There was little to no guidance for students who wanted to transfer to a four-year institution, but before students got to that point, many weren’t taking 1000-level (or transfer-level) English and math courses. Instead, they went to remedial education.
Now that there are more students, especially students of color, taking transfer-level coursework within a year of starting at a community college, these students still need help, she said.
Sometimes the support is academic, but other times it can take the form of commuting costs, child care, or help with groceries, said Olga Rodriguez, director of the Public Policy Institute of California’s Higher Education Center.
Rodriguez called AB 705 “pretty transformational.” Doing away with the standardized tests for course-placement showed that many more students than previously enrolled were prepared for transfer-level courses.
Set Up for Failure?
Though national news stories have centered around the legislation’s success, not everyone is on board. Wendy Brill-Wynkoop, president of the Faculty Association of California Community Colleges, said that some students who start at transfer-level courses are still being left behind, especially students of color.
In both math and English, a smaller proportion of students who started at transfer level in 2019-20 completed the coursework within a year, compared to 2015-16. But the declines were sharper among Black and Hispanic students.
In the 2015-16 academic year, 60 percent of Black students enrolled in transfer-level math courses completed the coursework within a year, but for the 2019-20 academic year, that number dropped to 48 percent, according to the chancellor’s Transfer-Level Gateway Completion dashboard.For English, Black students’ completion rates dropped from 67 percent to 58 percent for the same academic years.
This trend is especially concerning for STEM courses, Brill-Wynkoop said. The concern is that if a student isn’t sufficiently prepared and struggles with a transfer-level math course, it could deter a student from majoring in a STEM field. There also isn’t enough data to identify why completion is down in math for this group, so it’s more difficult to figure out what’s not working, Brill-Wynkoop said. Ultimately, more data is needed for all students, not just STEM, she wrote in a later email.
She wrote that AB 705 increased the total amount of students who completed transfer-level math and English, but the course completion rate has declined for all students taking transfer-level math and English.
“The course completion equity gaps are growing,” Brill-Wynkoop wrote. “In other words, we have placed more students directly into the transfer level, so the total number of students has increased. But if you look at the percentage of successful students, that has decreased.”

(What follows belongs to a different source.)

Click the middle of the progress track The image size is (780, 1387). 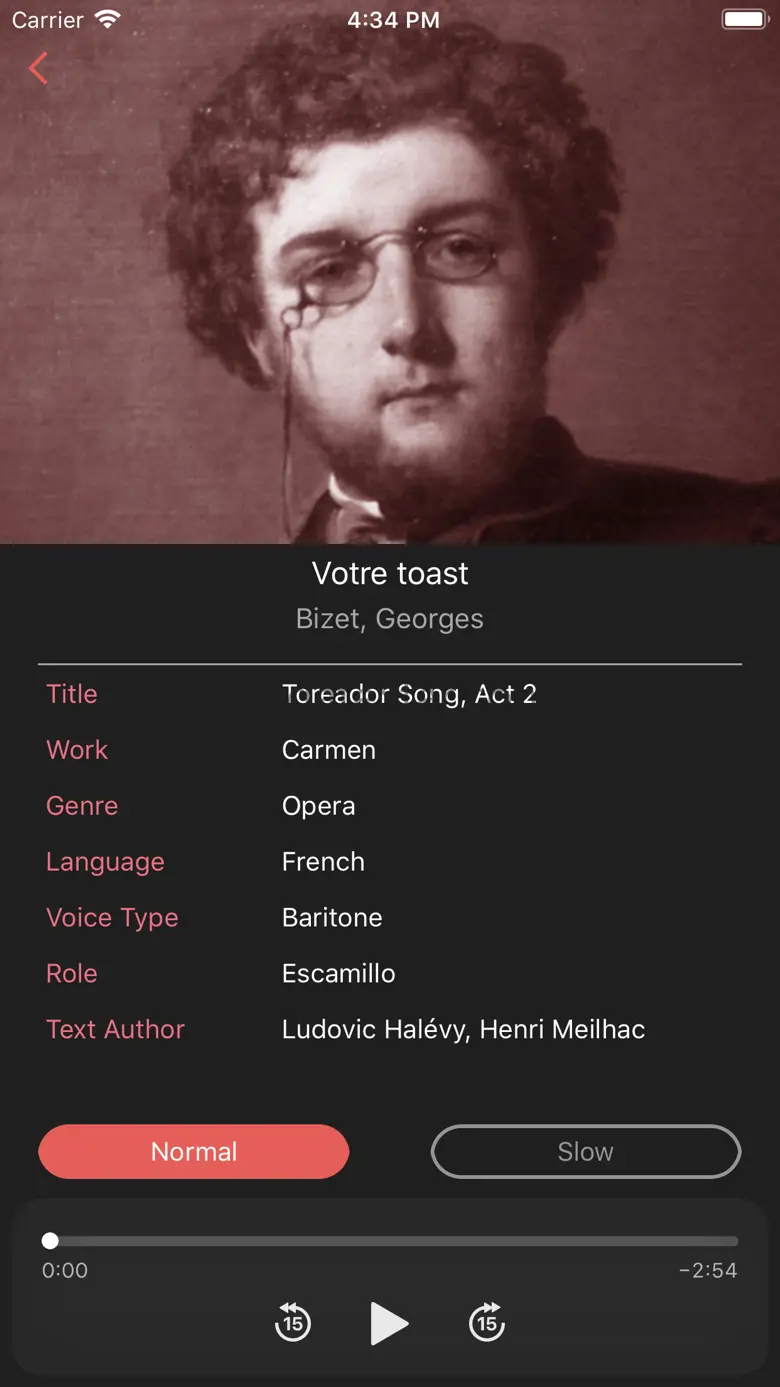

Stephanie Goldman, associate director of the Faculty Association of California Community Colleges, said the pandemic also made implementing the new law more difficult. Some faculty members have said that they were more lenient with grading when colleges made the jump to online learning in 2020. Some students had learning gaps from their previous institutions or didn’t pick up as much during the pandemic. In turn, some faculty members feel that putting more students into transfer-level courses is too much, too soon.
One instructor wrote in an essay criticizing the legislation that students who are not prepared for transfer-level courses are set up for failure. In response, Dow said that instructors should ask themselves: How is a struggling student being supported elsewhere on your campus? Instructors should work with their department and campus to help the student succeed, not push them back with a noncredit course, she said.
Brill-Wynkoop said that remedial education can be a barrier to completing college, especially when a student can handle transfer-level courses. But ultimately, education isn’t a barrier to education, she said. The cost of college, unmet basic needs like housing and transportation, and mental-health concerns limit students.